* Task instructions: Would you print the records as they stand, down to the last character?

---------- Supplied information ----------

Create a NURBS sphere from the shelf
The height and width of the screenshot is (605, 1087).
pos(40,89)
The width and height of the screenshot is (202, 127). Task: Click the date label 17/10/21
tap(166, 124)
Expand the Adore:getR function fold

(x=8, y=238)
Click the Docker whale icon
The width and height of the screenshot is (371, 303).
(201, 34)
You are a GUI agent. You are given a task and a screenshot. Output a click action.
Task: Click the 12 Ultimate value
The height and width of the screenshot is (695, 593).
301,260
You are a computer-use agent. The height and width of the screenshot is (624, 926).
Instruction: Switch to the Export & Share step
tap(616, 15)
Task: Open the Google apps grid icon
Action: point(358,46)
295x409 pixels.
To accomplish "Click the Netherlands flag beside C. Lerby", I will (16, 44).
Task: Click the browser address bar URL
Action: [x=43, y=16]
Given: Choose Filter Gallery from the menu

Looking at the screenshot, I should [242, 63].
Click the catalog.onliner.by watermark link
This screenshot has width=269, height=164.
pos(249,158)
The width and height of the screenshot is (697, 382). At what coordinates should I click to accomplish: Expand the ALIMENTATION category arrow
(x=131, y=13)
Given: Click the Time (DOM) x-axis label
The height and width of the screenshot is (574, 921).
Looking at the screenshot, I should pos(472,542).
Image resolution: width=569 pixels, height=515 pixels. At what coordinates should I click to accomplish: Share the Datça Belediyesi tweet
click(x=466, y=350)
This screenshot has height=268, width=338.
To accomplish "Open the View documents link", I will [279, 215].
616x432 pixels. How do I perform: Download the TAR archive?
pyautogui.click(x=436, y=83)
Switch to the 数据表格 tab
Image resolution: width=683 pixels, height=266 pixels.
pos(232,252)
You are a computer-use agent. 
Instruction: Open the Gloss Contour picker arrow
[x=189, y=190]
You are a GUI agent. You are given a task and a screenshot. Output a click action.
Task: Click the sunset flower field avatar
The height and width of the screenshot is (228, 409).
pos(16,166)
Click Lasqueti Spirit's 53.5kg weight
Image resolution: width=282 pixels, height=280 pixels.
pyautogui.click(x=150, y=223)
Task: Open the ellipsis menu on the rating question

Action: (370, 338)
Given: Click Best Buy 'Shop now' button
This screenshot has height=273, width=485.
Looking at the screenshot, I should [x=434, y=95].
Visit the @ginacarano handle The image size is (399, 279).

----------

* Final answer:
Create a NURBS sphere from the shelf
The height and width of the screenshot is (605, 1087).
pos(40,89)
The width and height of the screenshot is (202, 127). Task: Click the date label 17/10/21
tap(166, 124)
Expand the Adore:getR function fold

(x=8, y=238)
Click the Docker whale icon
The width and height of the screenshot is (371, 303).
(201, 34)
You are a GUI agent. You are given a task and a screenshot. Output a click action.
Task: Click the 12 Ultimate value
The height and width of the screenshot is (695, 593).
301,260
You are a computer-use agent. The height and width of the screenshot is (624, 926).
Instruction: Switch to the Export & Share step
tap(616, 15)
Task: Open the Google apps grid icon
Action: point(358,46)
295x409 pixels.
To accomplish "Click the Netherlands flag beside C. Lerby", I will (16, 44).
Task: Click the browser address bar URL
Action: [x=43, y=16]
Given: Choose Filter Gallery from the menu

Looking at the screenshot, I should [242, 63].
Click the catalog.onliner.by watermark link
This screenshot has width=269, height=164.
pos(249,158)
The width and height of the screenshot is (697, 382). At what coordinates should I click to accomplish: Expand the ALIMENTATION category arrow
(x=131, y=13)
Given: Click the Time (DOM) x-axis label
The height and width of the screenshot is (574, 921).
Looking at the screenshot, I should pos(472,542).
Image resolution: width=569 pixels, height=515 pixels. At what coordinates should I click to accomplish: Share the Datça Belediyesi tweet
click(x=466, y=350)
This screenshot has height=268, width=338.
To accomplish "Open the View documents link", I will [279, 215].
616x432 pixels. How do I perform: Download the TAR archive?
pyautogui.click(x=436, y=83)
Switch to the 数据表格 tab
Image resolution: width=683 pixels, height=266 pixels.
pos(232,252)
You are a computer-use agent. 
Instruction: Open the Gloss Contour picker arrow
[x=189, y=190]
You are a GUI agent. You are given a task and a screenshot. Output a click action.
Task: Click the sunset flower field avatar
The height and width of the screenshot is (228, 409).
pos(16,166)
Click Lasqueti Spirit's 53.5kg weight
Image resolution: width=282 pixels, height=280 pixels.
pyautogui.click(x=150, y=223)
Task: Open the ellipsis menu on the rating question

Action: (370, 338)
Given: Click Best Buy 'Shop now' button
This screenshot has height=273, width=485.
Looking at the screenshot, I should [x=434, y=95].
Visit the @ginacarano handle The image size is (399, 279).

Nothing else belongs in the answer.